OlliteRT speaks the Anthropic Messages API on `/v1/messages` and `/v1/messages/count_tokens` in addition to the OpenAI-compatible endpoints. Anthropic SDKs and Claude Code can target the phone directly with no proxy.

### Authentication

Both `Authorization: Bearer <token>` and `x-api-key: <token>` are accepted. The `x-api-key` header carries the raw token with no `Bearer` prefix — this is the form Claude Code and the official Anthropic SDKs use.

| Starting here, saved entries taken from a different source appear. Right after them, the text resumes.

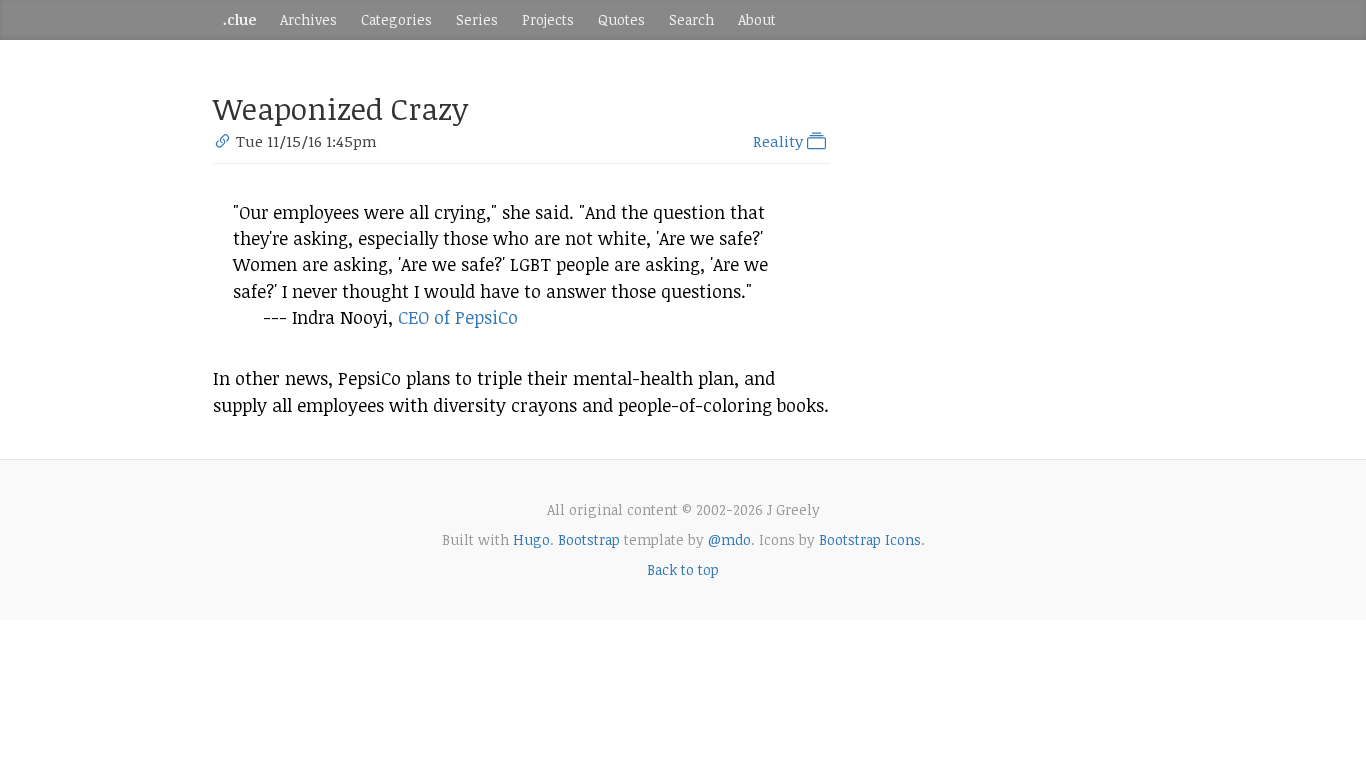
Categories (396, 19)
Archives (308, 19)
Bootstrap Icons (870, 539)
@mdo (729, 539)
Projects (548, 19)
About (757, 19)
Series (477, 19)
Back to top (683, 569)
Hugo (531, 539)
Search (691, 19)
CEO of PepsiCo (458, 317)
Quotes (621, 19)
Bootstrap (589, 539)
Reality (780, 141)
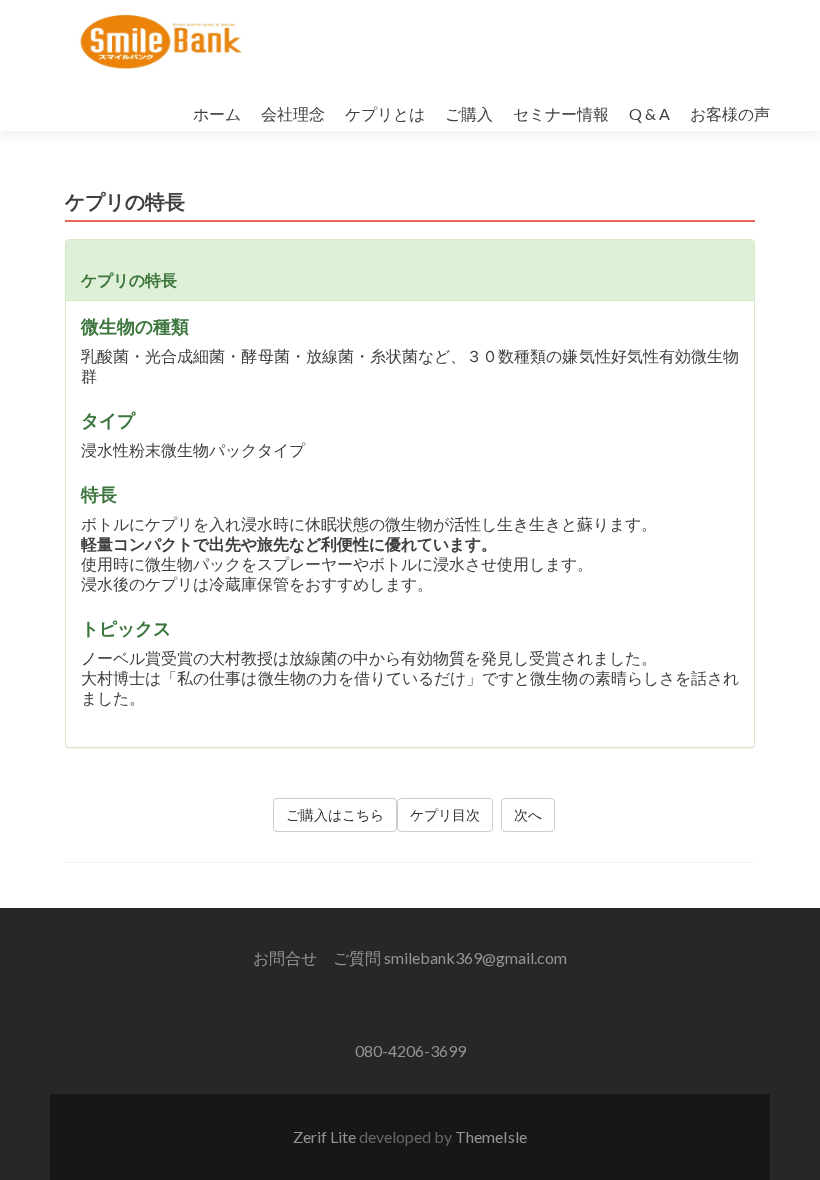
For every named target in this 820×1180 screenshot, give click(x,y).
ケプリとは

### Curl example — non-streaming

```bash
curl -s http://<phone>:8000/v1/messages \
  -H "x-api-key: <token>" \
  -H "anthropic-version: 2023-06-01" \
  -H "content-type: application/json" \
  -d '{
    "model": "local",
    "max_tokens": 256,
    "messages": [{"role": "user", "content": "Say hi"}]
  }'
```

### Curl example — streaming

```bash
curl -N http://<phone>:8000/v1/messages \
  -H "x-api-key: <token>" \
  -H "anthropic-version: 2023-06-01" \
  -H "content-type: application/json" \
  -d '{
    "model": "local",
    "max_tokens": 256,
    "stream": true,
    "messages": [{"role": "user", "content": "Stream a haiku"}]
  }'
```

### Curl example — count_tokens

```bash
curl -s http://<phone>:8000/v1/messages/count_tokens \
  -H "x-api-key: <token>" \
  -H "anthropic-version: 2023-06-01" \
  -H "content-type: application/json" \
  -d '{
    "model": "local",
    "messages": [{"role": "user", "content": "How many tokens is this?"}]
  }'
```

### Claude Code

```bash
export ANTHROPIC_BASE_URL="http://<phone>:8000"
export ANTHROPIC_AUTH_TOKEN="<your bearer token>"
claude
```

Claude Code maps `ANTHROPIC_AUTH_TOKEN` to the `x-api-key` header. The `/v1` segment is appended automatically.

### Limitations

- Prompt caching (`cache_control`) is accepted but discarded — there is no KV reuse beyond what LiteRT does internally.
- URL image sources, `document` blocks, and computer-use tool types are rejected with a 400.
- When tools are present and schema injection is OFF, output is buffered and arrives at end-of-stream (a constraint shared with `/v1/chat/completions`). Schema injection on → progressive streaming works.
- The Batches API and Files API are not implemented.